A uniform magnetic field of intensity 1T is applied in a circular region of radius 0.1 m , directed into the plane of paper . A charged particle of mass 5 x 10 ^-5 kg and charge q = 5 x 10 ^-4 C enters the field with vel. 1/root 3 m/s makin an angle of phi with a radial line of circular region in such a way that it passes thru center of applied field . The angle phi is:

(A) 60 degrees

(B) 30 degrees

(C) 45 degrees

(D) 90 degrees

To determine the angle phi at which the charged particle enters the magnetic field, we can use the principles of circular motion and the Lorentz force acting on the particle. Let's break down the problem step by step.

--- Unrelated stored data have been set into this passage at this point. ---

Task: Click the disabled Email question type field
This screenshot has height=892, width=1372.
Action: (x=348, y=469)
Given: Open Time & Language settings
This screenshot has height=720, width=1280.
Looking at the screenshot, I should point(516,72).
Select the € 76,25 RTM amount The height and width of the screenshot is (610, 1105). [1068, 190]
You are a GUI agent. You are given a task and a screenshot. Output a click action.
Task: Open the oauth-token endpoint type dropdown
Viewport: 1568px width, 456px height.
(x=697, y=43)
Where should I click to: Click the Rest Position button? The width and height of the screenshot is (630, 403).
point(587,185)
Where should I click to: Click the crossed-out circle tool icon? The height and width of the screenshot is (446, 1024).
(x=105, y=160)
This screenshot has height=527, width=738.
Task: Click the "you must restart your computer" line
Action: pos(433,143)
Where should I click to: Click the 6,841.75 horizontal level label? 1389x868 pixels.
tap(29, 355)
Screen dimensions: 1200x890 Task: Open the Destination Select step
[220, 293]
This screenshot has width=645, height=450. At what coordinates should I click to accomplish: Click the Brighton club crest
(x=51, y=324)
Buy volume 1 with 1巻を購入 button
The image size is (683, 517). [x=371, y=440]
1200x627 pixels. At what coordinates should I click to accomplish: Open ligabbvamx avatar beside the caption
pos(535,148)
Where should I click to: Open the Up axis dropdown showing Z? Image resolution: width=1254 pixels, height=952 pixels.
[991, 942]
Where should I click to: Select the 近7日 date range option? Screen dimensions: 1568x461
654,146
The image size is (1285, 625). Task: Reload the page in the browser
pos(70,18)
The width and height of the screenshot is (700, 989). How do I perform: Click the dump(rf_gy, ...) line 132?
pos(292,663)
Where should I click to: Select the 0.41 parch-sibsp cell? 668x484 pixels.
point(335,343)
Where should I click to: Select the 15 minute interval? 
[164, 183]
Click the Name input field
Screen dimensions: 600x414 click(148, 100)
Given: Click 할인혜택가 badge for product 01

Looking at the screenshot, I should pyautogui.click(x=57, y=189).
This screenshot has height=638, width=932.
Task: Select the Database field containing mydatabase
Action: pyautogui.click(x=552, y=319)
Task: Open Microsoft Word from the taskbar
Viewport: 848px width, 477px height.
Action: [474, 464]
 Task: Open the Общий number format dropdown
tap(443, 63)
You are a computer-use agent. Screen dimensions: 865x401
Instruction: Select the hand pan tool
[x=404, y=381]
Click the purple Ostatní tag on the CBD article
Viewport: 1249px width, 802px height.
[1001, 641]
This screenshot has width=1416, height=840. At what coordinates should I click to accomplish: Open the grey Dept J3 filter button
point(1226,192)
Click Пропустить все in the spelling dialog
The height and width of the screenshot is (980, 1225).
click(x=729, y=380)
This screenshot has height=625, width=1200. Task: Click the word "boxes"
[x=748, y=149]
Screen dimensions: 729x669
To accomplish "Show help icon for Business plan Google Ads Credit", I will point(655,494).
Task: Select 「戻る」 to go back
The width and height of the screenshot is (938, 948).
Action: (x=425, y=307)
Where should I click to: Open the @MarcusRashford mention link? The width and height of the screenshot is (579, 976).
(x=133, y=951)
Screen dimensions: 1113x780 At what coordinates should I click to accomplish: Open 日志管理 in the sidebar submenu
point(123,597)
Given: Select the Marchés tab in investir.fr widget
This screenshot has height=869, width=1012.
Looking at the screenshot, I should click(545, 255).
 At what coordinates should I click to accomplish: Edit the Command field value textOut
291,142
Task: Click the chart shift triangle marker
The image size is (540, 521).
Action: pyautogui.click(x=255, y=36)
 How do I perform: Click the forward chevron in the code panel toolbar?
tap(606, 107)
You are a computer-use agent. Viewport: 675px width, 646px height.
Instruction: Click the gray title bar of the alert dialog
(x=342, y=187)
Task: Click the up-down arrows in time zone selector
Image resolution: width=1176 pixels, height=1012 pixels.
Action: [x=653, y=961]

Understanding the Forces at Play

When a charged particle moves through a magnetic field, it experiences a magnetic force that acts perpendicular to both the velocity of the particle and the direction of the magnetic field. This force can cause the particle to move in a circular path if the conditions are right.

Key Variables

• Magnetic Field Intensity (B): 1 T (Tesla)
• Radius of the Circular Region (r): 0.1 m
• Mass of the Particle (m): 5 x 10^-5 kg
• Charge of the Particle (q): 5 x 10^-4 C
• Velocity (v): 1/√3 m/s

Applying the Formula for Circular Motion

The magnetic force acting on the particle can be expressed as:

F = qvB sin(θ)

Where θ is the angle between the velocity vector and the magnetic field. In our case, since the magnetic field is directed into the plane of the paper, we can simplify our analysis by considering the component of the velocity that is perpendicular to the magnetic field.

Finding the Radius of the Circular Path

The centripetal force required to keep the particle moving in a circular path is given by:

F_c = m(v²/r)

Setting the magnetic force equal to the centripetal force gives us:

qvB sin(θ) = m(v²/r)

Solving for the Angle

We can rearrange this equation to find sin(θ):

sin(θ) = (mv)/(qBr)

Now, substituting the known values:

• m = 5 x 10^-5 kg
• v = 1/√3 m/s
• q = 5 x 10^-4 C
• B = 1 T
• r = 0.1 m

Plugging in these values:

sin(θ) = (5 x 10^-5 kg * (1/√3) m/s) / (5 x 10^-4 C * 1 T * 0.1 m)

Calculating the right-hand side:

sin(θ) = (5 x 10^-5 / (5 x 10^-4 * 0.1)) * (1/√3)

sin(θ) = (5 x 10^-5 / 5 x 10^-5) * (1/√3)

sin(θ) = (1/√3)

Determining the Angle

Now, we can find θ by taking the inverse sine:

θ = sin^-1(1/√3)

Calculating this gives us:

θ ≈ 30 degrees

Final Answer

Thus, the angle phi at which the charged particle enters the magnetic field is 30 degrees, which corresponds to option (B).